Imperversa il dibattito sulla eventuale riapertura delle scuole, date di maggio si inseguono, prima le superiori e poi la primaria, oppure prima la primaria e poi le superiori. Tuttavia appare con tutta evidenza che i fautori del dibattito non abbiano piena consapevolezza epidemiologica della situazione. Dialogando con medici, responsabili e rappresentati dei lavoratori della e per la sicurezza, emerge con tutta evidenza che il problema non afferisca il giorno in cui felicemente i portoni della scuola verranno riaperti, ma le modalità con cui questi portoni potranno esserlo.

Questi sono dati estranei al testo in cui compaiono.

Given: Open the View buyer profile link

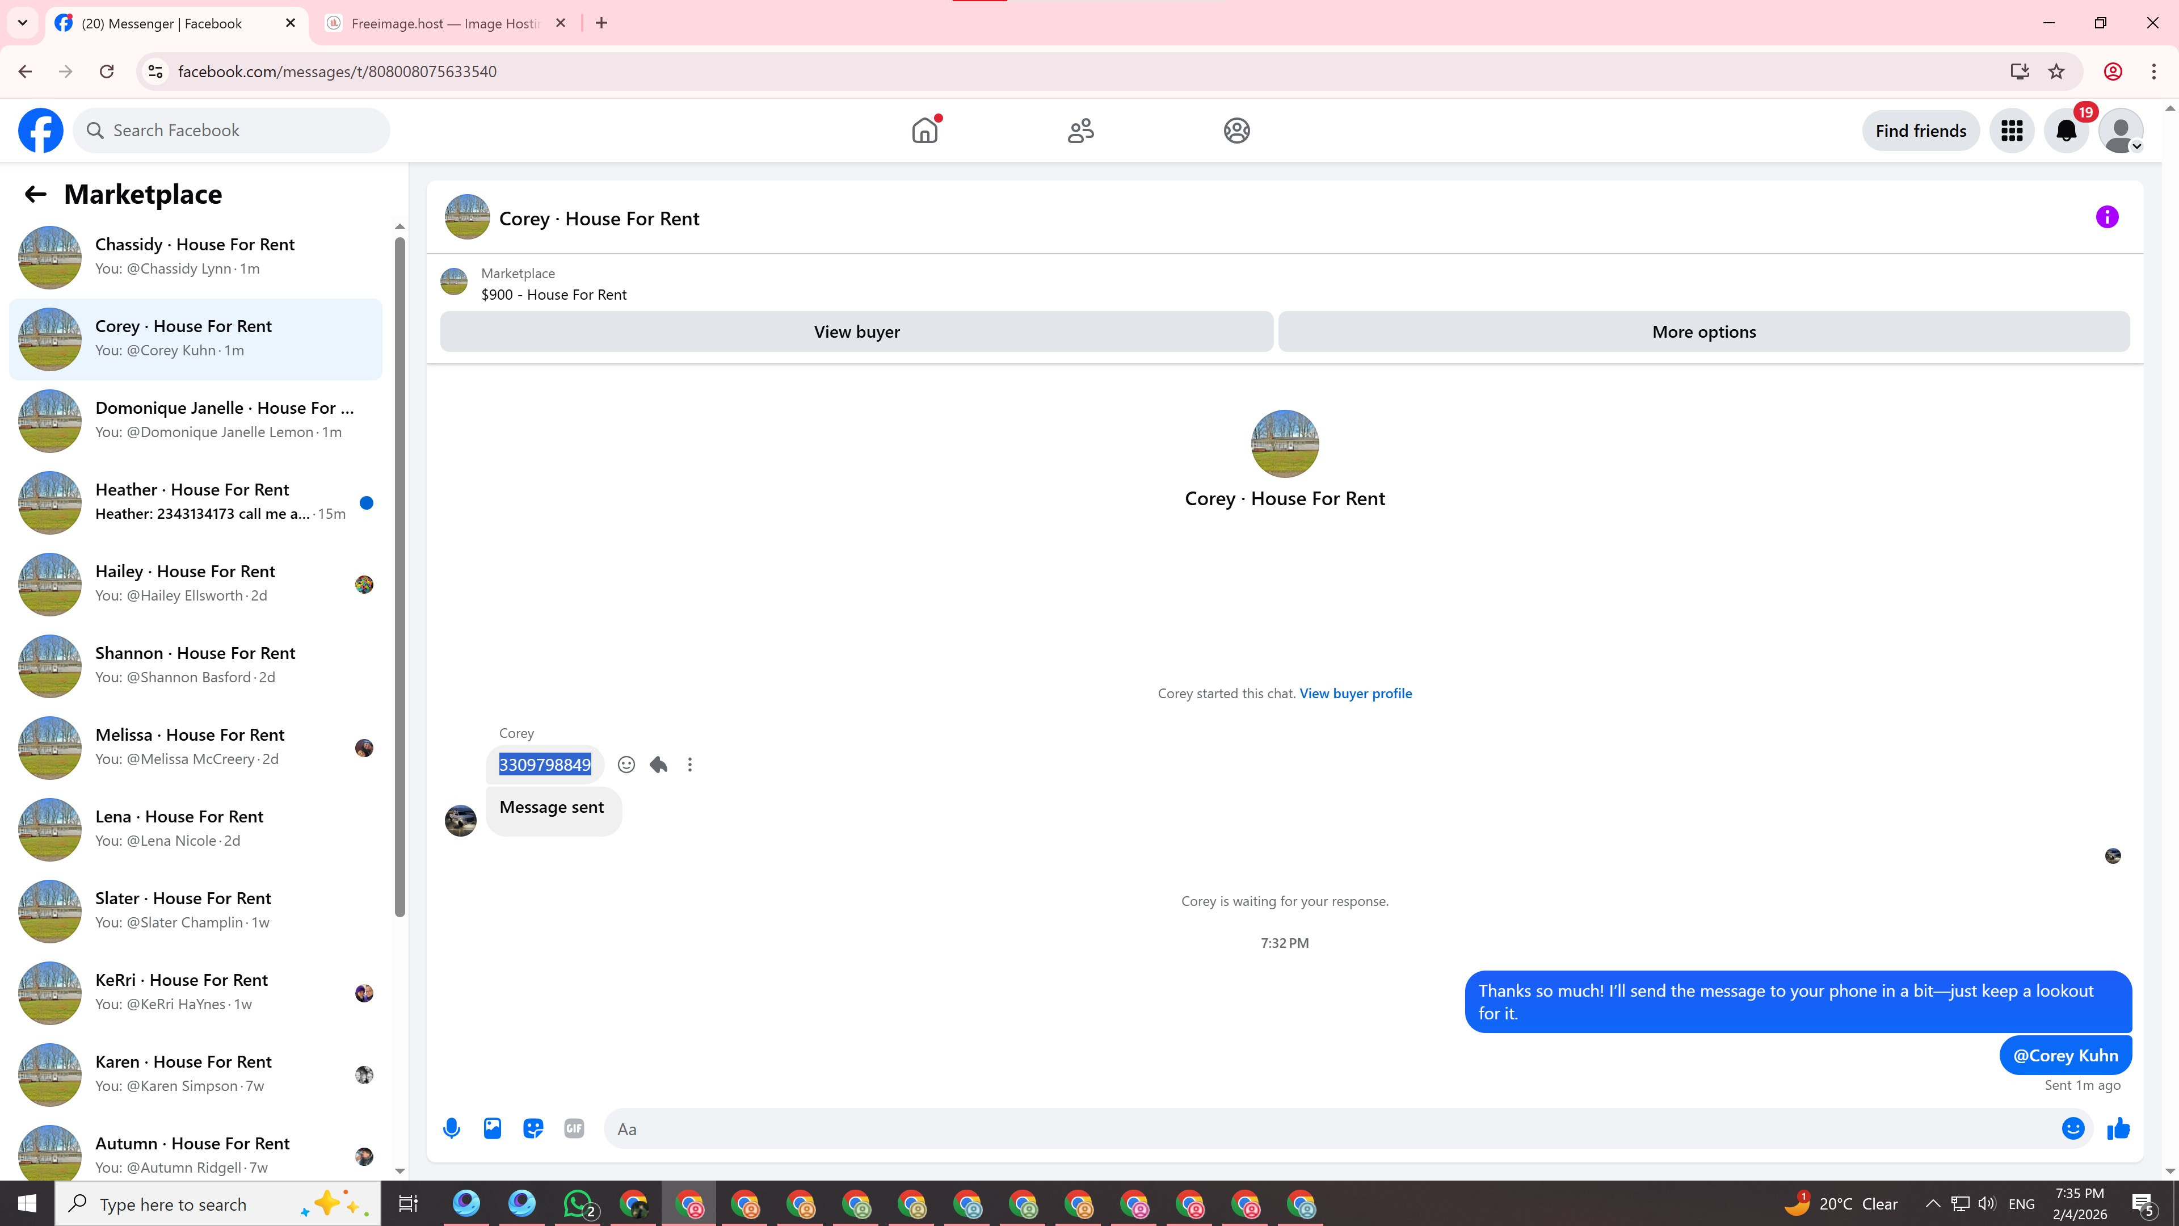Looking at the screenshot, I should (x=1355, y=693).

È del tutto evidente che in un piccolo paese, con una manciata di studenti alla primaria e un’altrettanto esiguo numero di ragazze e ragazzi alla secondaria di primo grado, si potrà tranquillamente ripartire, perché tra docenti e studenti non si superano le cinquanta unità. Tutta un’altra storia invece per i grandi complessi scolastici cittadini, quelli che accolgono centinaia e centinaia di allievi, a volte superando il migliaio, non solo alle superiori ma anche nell’istruzione obbligatoria e ancor di più nel Centri Provinciali Istruzione per gli Adulti, presso i quali convergono stranieri provenienti da tutta la città e a volte da tutta la provincia, viaggiando, come in molti casi per i discenti delle superiori, su mezzi pubblici che torneranno ad essere affollati e a contatto con un numero svariato di altre persone nella loro quotidianità.

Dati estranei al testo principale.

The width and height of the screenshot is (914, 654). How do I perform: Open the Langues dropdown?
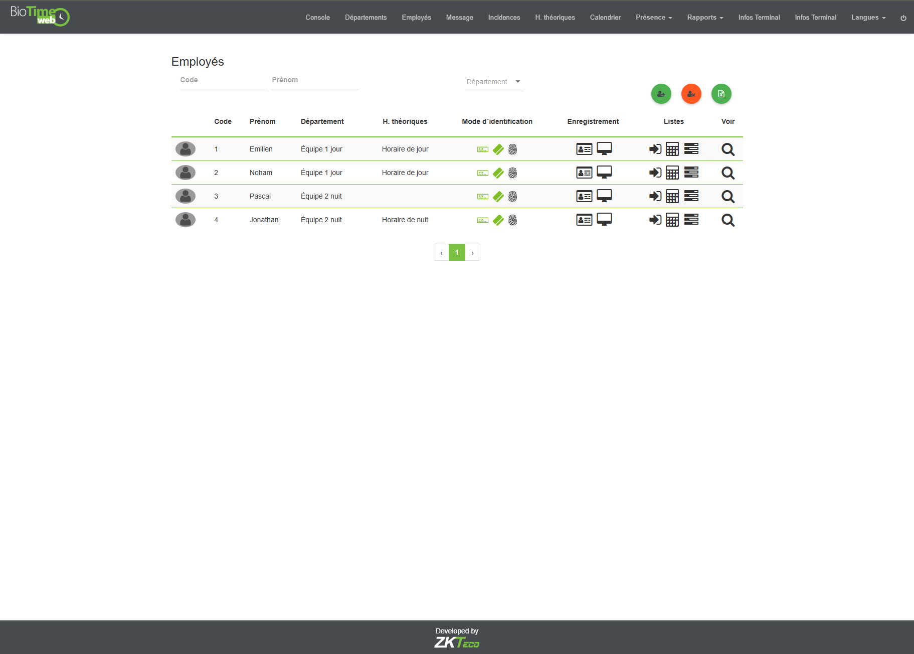(868, 17)
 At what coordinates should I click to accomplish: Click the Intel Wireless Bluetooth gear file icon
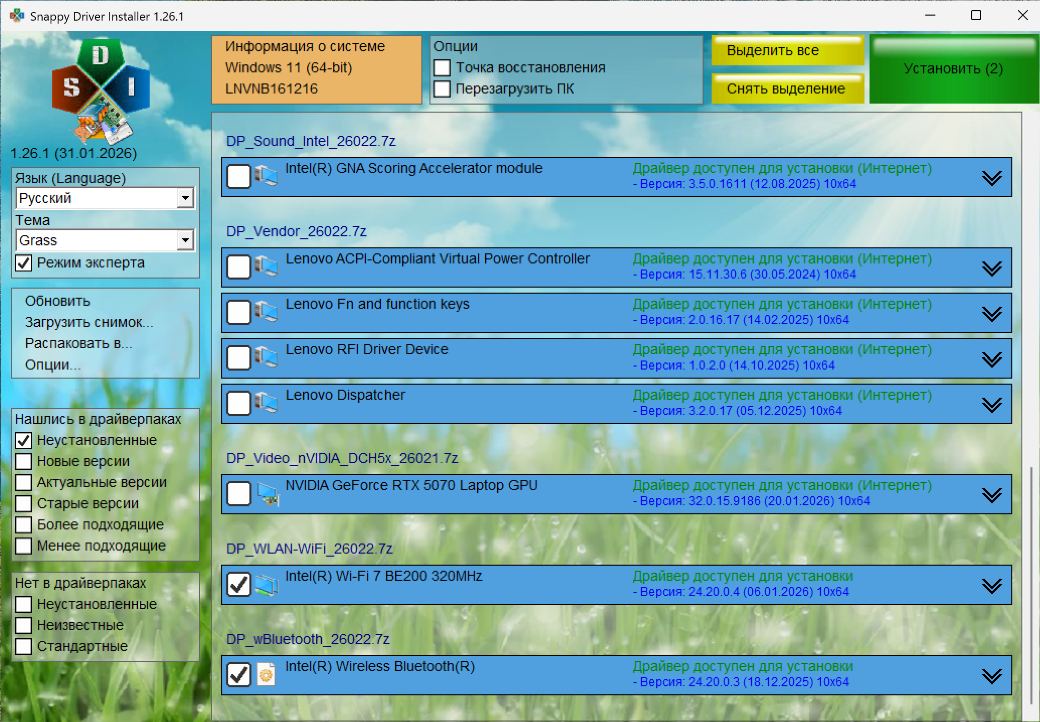(266, 675)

Il tema in questione è allora quanti studenti potranno entrare a scuola contemporaneamente. Per prima cosa è molto probabile che non tutti i venti/venticinque alunni di una classe possano tornare insieme a scuola, non potendo ospitare per questioni di sicurezza ogni aula più di una decina di persone, questo significa che si dovranno suddividere gli studenti in due gruppi, che si alterneranno tra mattina e pomeriggio, alla primaria ancor più difficile, dovendo garantire due turni (8.30 – 12.30) e uno pomeridiano forse ridotto (presumibilmente 14.00 – 17.00) anche nelle scuole che non facciano il tempo pieno. La settimana dopo o i docenti per incontrare il resto della classe, o gli studenti per incontrare gli altri professori, dovrebbero invertire i turni. Tale situazione oltre a rendere probabilmente non operative le mense scolastiche, obbliga a una totale revisione dell’orario di servizio dei docenti e di frequenza degli studenti, con l’aggiunta che i docenti e gli ATA con conclamate patologie e coloro che abbiano più di 65 anni sono al momento nella condizione di vedere interdetto dal ministero della sanità il loro rientro al lavoro.

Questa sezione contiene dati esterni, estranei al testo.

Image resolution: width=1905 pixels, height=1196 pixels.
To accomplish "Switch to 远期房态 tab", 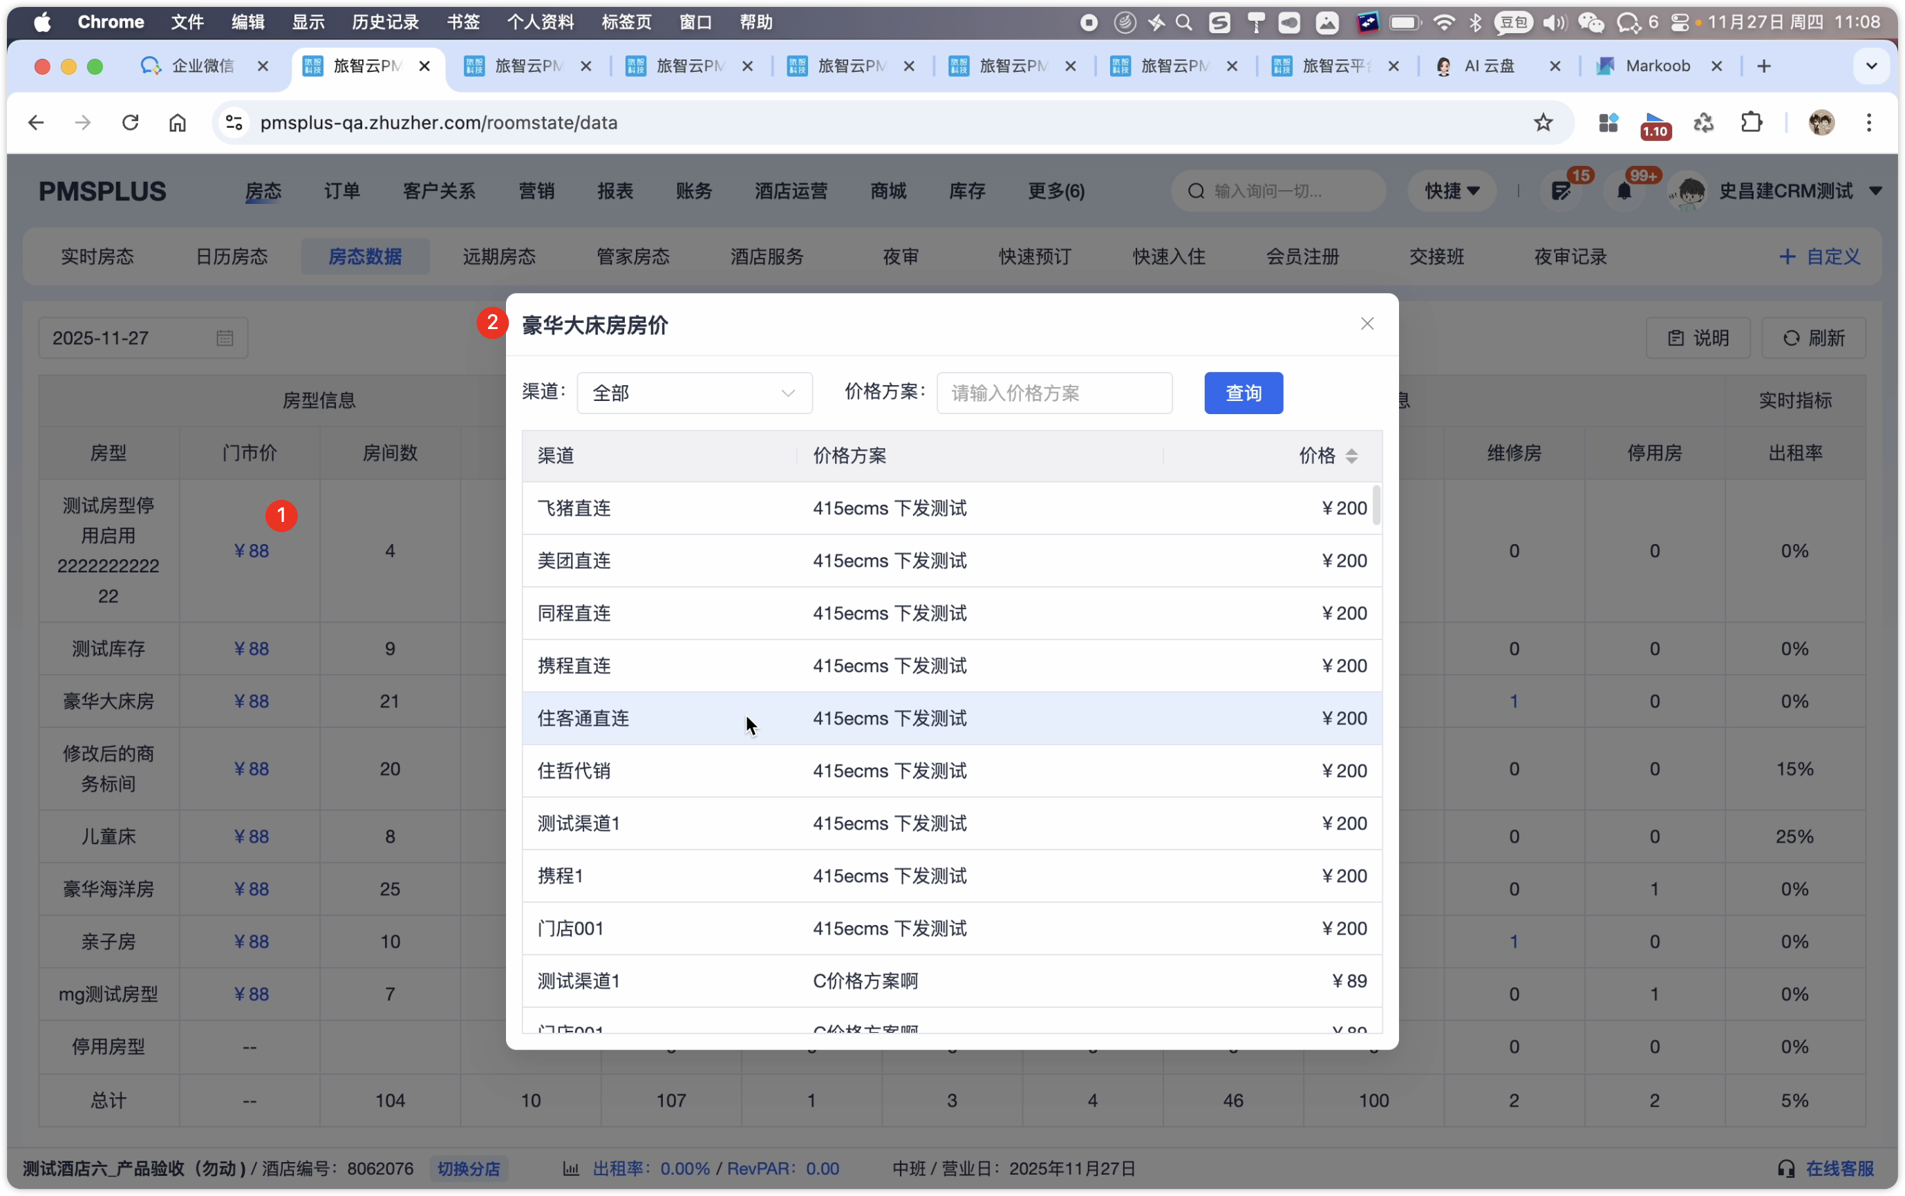I will click(499, 257).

Questo significa che le disposizioni medico-comportamentali dovranno essere diramate con congruo anticipo rispetto alla riapertura delle istituzioni scolastiche, in modo che le scuole provvedano con il tempo necessario alla riformulazione oraria dell’offerta formativa e dell’orario di frequenza, occorre altresì che vengano distinte le istituzioni scolastiche tra piccole realtà e grandi città.
Sembra facile, ma in realtà è una impresa titanica, che obbliga fin da subito il MIUR e tutti coloro che hanno responsabilità organizzative all’interno della scuola, a partire dai dirigenti scolastici, a farsene carico, progettando un ritorno a scuola che appare carico di complessità da affrontare immediatamente.